Sympathy for the Racist Baby Slapper
There’s a Reuters story in today’s paper that manages to turn an ugly incident on its head. Here’s the lede:
A lawyer for a man fired from his job after being accused of slapping a baby and using a racial slur on an airplane denied on Monday he was a racist and said she was getting hate mail over the assault case.
For those of you who need catching up on this story, a defense industry executive on an Delta Air Lines flight landing in Atlanta slapped a 19 month old black child who was crying, telling the mother to “shut that (N-word) baby up”.
Charges were filed against Joe Hundley, 60, in Federal Court charging him with assault. His company, ACG Aerospace & Defense, dismissed him from his position as a division president.
So now the “news” is that his lawyer got some angry mail. Duh, go figure.
You Just Can’t Make This Stuff Up
From the Los Angeles Times:
A Senate Republican leader has proposed eliminating limits on campaign contributions to state candidates, arguing the restrictions are ineffective.
Sen. Ted Gaines, chairman of the Senate Republican Caucus, introduced legislation to repeal major portions of the Political Reform Act of 1974 that put a $4,100 limit on contributions by individuals to candidates for the legislature and a $27,000 limit on contributions to candidates for governor.
The measure would have to be acted on by the state voters.
As part of our ‘grassroots news’ mission here at the San Diego Free Press we’re going to start expanding our neighborhood coverage in the coming weeks. And all you hipsters in North Park are first in line as we launch this grand plan, so expect to see us in our SD Free Press tee shirts prowling around. (Other neighborhoods shouldn’t be jealous, we’re headed your way as the year moves along.) So if you live or work in North Park and would like to pen a neighborhood-centric essay, drop us a line.
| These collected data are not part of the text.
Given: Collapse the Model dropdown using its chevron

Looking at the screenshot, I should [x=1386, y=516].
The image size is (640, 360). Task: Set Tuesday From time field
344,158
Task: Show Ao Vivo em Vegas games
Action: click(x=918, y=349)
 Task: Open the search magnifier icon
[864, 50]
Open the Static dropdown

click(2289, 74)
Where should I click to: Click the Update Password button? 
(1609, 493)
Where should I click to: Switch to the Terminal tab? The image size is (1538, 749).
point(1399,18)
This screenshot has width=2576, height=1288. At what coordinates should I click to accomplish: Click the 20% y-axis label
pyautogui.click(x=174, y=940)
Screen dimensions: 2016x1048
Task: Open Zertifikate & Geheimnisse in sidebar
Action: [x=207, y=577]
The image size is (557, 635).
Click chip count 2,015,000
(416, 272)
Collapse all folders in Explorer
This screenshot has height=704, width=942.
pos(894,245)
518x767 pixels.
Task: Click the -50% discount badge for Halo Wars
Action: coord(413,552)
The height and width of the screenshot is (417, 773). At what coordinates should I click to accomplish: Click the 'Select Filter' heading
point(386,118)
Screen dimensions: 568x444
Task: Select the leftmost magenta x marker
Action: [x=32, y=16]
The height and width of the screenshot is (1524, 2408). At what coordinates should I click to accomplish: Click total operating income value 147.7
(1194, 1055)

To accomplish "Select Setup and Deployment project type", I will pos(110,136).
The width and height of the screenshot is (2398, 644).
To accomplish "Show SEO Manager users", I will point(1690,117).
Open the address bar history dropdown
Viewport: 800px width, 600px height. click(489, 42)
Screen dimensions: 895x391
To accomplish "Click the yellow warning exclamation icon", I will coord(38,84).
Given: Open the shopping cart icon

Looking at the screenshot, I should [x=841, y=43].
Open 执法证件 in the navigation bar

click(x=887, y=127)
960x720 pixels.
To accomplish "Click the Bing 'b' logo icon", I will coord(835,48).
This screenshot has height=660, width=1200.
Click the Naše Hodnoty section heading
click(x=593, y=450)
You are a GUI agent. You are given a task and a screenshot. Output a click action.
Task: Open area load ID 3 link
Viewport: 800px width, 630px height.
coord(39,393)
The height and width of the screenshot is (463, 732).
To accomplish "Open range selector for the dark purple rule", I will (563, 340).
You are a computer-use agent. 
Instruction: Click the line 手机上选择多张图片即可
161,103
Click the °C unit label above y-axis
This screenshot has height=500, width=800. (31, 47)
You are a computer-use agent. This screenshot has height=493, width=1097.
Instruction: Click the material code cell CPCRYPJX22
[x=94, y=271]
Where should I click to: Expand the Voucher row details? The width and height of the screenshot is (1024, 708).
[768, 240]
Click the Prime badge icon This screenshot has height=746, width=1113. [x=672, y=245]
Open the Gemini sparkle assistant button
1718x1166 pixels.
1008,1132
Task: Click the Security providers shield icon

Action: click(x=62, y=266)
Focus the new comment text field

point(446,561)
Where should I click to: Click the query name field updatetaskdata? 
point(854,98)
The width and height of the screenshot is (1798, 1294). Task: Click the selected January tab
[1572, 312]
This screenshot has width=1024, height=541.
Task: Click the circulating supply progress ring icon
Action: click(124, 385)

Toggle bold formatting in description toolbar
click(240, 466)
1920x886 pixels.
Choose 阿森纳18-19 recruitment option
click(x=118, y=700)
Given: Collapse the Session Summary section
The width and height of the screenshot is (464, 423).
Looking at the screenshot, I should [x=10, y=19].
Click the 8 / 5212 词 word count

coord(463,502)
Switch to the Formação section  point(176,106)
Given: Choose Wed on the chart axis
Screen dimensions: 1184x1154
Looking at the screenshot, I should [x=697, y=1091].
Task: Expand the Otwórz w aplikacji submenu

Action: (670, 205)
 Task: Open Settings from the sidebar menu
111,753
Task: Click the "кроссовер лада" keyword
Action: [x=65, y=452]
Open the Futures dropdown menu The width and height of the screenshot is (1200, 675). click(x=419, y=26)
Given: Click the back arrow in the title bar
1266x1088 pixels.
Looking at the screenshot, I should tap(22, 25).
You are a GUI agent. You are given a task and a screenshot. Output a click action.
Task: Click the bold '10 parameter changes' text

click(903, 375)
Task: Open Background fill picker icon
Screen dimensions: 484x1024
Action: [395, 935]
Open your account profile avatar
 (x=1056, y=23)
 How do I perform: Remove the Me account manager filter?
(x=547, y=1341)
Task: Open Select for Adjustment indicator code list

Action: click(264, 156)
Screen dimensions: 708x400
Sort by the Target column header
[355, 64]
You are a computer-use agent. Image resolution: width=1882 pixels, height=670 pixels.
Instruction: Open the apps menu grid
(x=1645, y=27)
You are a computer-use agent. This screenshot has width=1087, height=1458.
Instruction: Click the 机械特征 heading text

Contact@SanDiegoFreePress.org
On This Day: 1953 - The State of Georgia approved the first literature censorship board in the U.S. Newspapers were excluded from the new legislation. 1986 - The U.S. Senate approved a treaty outlawing genocide. The pact had been submitted 37 years earlier for ratification. 2003 - In West Warwick, RI, 99 people were killed when fire destroyed the nightclub The Station. The fire started with sparks from a pyrotechnic display being used by Great White. Ty Longley, guitarist for Great White, was one of the victims in the fire.